Darío Delgado

Personal information
- Full name: Ruben Darío Delgado Temesio
- Date of birth: 3 December 1969 (age 55)
- Place of birth: Durazno, Uruguay
- Height: 1.75 m (5 ft 9 in)
- Position(s): Midfielder

Senior career*
- Years: Team / Apps / (Gls)
- 1989–1996: Montevideo Wanderers
- 1996: Albacete Balompié / 3 / (0)
- 1997: Guaraní
- 1998: Danubio
- 1999: Rampla Juniors
- 2000: Rentistas
- 2000–2003: Ionikos / 85 / (7)
- 2003–2004: Fostiras
- 2004–2007: La Luz

International career
- 1994: Uruguay / 1 / (0)

= Darío Delgado (footballer, born 1969) =

Uruguayan footballer

Ruben Darío Delgado Temesio (born December 3, 1969), known as Darío Delgado, is a former Uruguayan footballer.
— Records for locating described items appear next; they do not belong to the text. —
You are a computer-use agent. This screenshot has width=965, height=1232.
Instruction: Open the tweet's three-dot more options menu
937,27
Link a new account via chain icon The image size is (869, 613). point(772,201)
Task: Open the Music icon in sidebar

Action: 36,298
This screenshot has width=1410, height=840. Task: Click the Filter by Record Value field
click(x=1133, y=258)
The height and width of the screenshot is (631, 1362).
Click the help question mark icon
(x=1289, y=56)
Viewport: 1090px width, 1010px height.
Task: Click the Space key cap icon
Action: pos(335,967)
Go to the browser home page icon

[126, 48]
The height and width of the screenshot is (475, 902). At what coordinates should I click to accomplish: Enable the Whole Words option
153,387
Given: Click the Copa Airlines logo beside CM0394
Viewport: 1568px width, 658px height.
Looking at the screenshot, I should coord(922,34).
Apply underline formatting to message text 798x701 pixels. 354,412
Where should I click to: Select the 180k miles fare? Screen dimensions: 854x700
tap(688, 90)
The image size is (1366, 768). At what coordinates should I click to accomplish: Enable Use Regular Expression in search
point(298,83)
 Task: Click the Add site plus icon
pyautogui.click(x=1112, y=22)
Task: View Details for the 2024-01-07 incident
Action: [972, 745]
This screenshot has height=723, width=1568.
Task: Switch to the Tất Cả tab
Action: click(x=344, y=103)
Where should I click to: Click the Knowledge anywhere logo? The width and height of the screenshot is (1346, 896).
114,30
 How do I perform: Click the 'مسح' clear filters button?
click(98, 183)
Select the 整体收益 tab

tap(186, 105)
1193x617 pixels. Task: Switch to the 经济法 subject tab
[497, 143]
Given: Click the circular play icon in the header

He was born in Durazno.

==Club career==
Delgado spent most of his career in Uruguay playing for Montevideo Wanderers in the Primera División Uruguaya. He also had a spell with Ionikos in Greece, where he went a few months without being paid.

==International career==
Delgado made one appearance for the senior Uruguay national football team in 1994: a friendly match against Peru (0-1 win) in the Estadio Nacional José Díaz in Lima, Peru. He was a substitute for Marcelo Otero in the 69th minute.